The walls were divided into two sections and then broken into smaller precast concrete panels. All of the panels are approximately 3.5 m wide, the lower panels measuring roughly 7 m long and the upper ones measuring about 4 m long. Supported by a transfer floor at ground level and penetrated by many windows and open arches, the walls carry the vertical load within the building. But the precast wall design, with a staggered joint pattern, disrupted the load paths, requiring careful detailing to maintain the load paths around the numerous wall openings, Woodwell says.
The building’s cruciform atrium is bounded by four pods and capped by a roof that appears to float above the space. Peter Bennetts
The 265 mm thick wing walls that extend beyond the facade also presented challenges. Supported at the ground floor on one edge and at the first floor and roof on the other edge, these walls are divided into thirds and cantilever up to 6.5 m outward from the building to form two fully exposed, freestanding faces. The largest wing wall is 14.5 m tall and 6 m wide. Dowels were inserted into the centers of the panel joints to ensure vertical continuity. However, dowels could not be inserted into the vertical joints in the horizontal direction. So Calibre engineers developed a "detail of introducing posttensioning ducts into the panels and then stressing the panels horizontally back into the building," Woodwell explains. "That gave us the flexural capacity to let the walls cantilever in the wind in two directions."
The building's roof is also noteworthy. In the atrium, a continuous glass skylight lines the edges of the roof, separating the main roof structure from the walls to create the sensation that the roof itself is floating, Woodwell explains. To achieve this illusion, the roof is framed by steel beams that span up to 7 m across the atrium. The beams step up at the skylight to disappear from view. "It creates the sense that the skylight is quite high and the roof floats in the middle of it," Woodwell notes. The underside of the roof and the bridges connecting the pods are clad in oak timber, providing a sense of warmth and acoustic dampening to the interior space. An oculus measuring 2 m in diameter sits in the center of the roof.

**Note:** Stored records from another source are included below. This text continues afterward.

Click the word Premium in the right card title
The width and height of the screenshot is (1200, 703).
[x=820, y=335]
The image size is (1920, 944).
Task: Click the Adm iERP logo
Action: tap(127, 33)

The interior is further enhanced by large operable windows that allow sunlight to flood the space and provide natural ventilation. Aluminum fins in a terra-cotta color adorn the windows to reduce solar gain. Fixed to vertical spindles, each fin is rotated slightly from the one below it, giving the facade a rippled appearance. "The aluminum fins are quite organic and have an orange color, which reflects the terra cotta of the temple on the other side of the freeway," Singleton notes. Aluminum panels of the same color also clad the building.
Terra-cotta-colored aluminum fins on the windows provide solar control and give the facade a rippled appearance. Peter Bennetts
Construction of the NTI began in late 2013. The building was completed and officially opened during a ceremony lead by Australian Prime Minister Tony Abbott in March. The center, like the adjacent temple, is expected to attract students and visitors from around the world. "The building is already an icon with the landscape of the institute and the city of Wollongong," Singleton says.